What is needed
Exact reproduction of the listing is required. Pictures are not reproduced.

▽

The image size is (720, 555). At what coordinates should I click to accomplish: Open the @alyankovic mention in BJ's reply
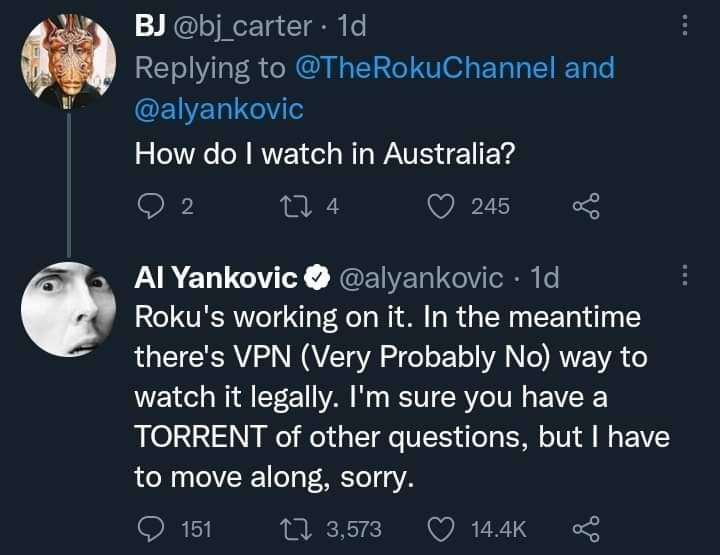click(218, 110)
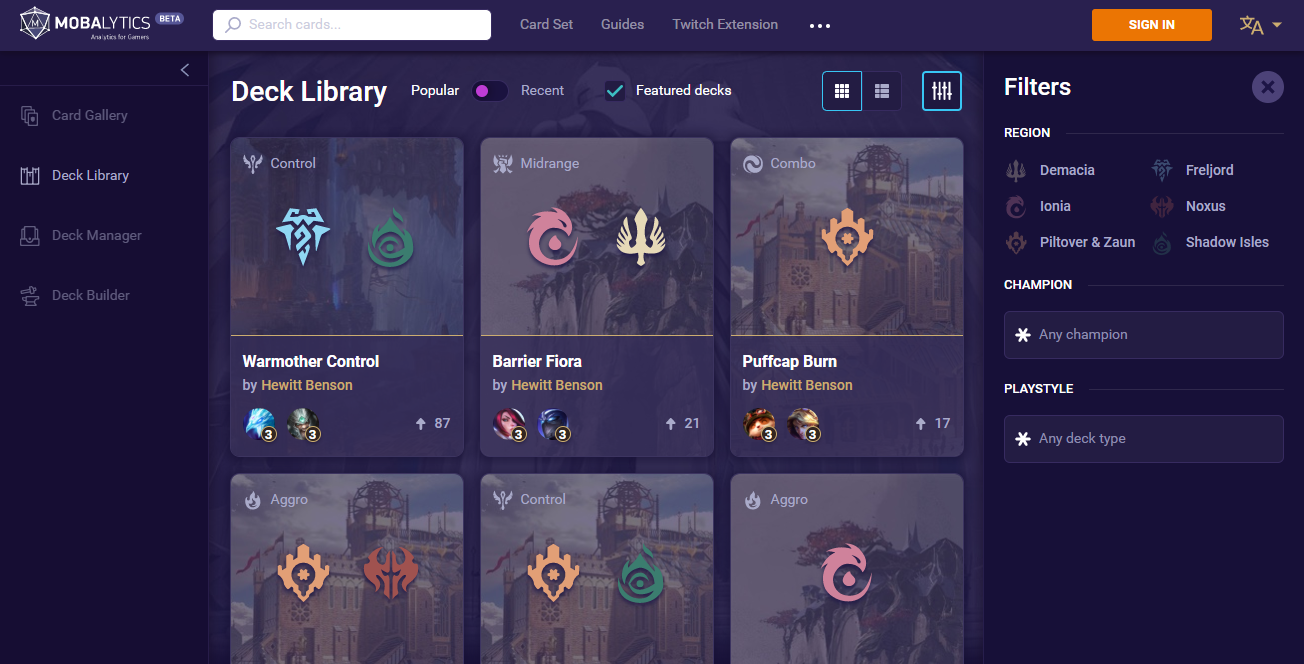This screenshot has height=664, width=1304.
Task: Toggle the filters panel sliders icon
Action: [942, 91]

△

Output
The image size is (720, 555). At what coordinates should I click to accomplish: Open the @alyankovic mention in BJ's reply
click(218, 110)
This screenshot has height=664, width=1304.
Task: Toggle the filters panel sliders icon
Action: [942, 91]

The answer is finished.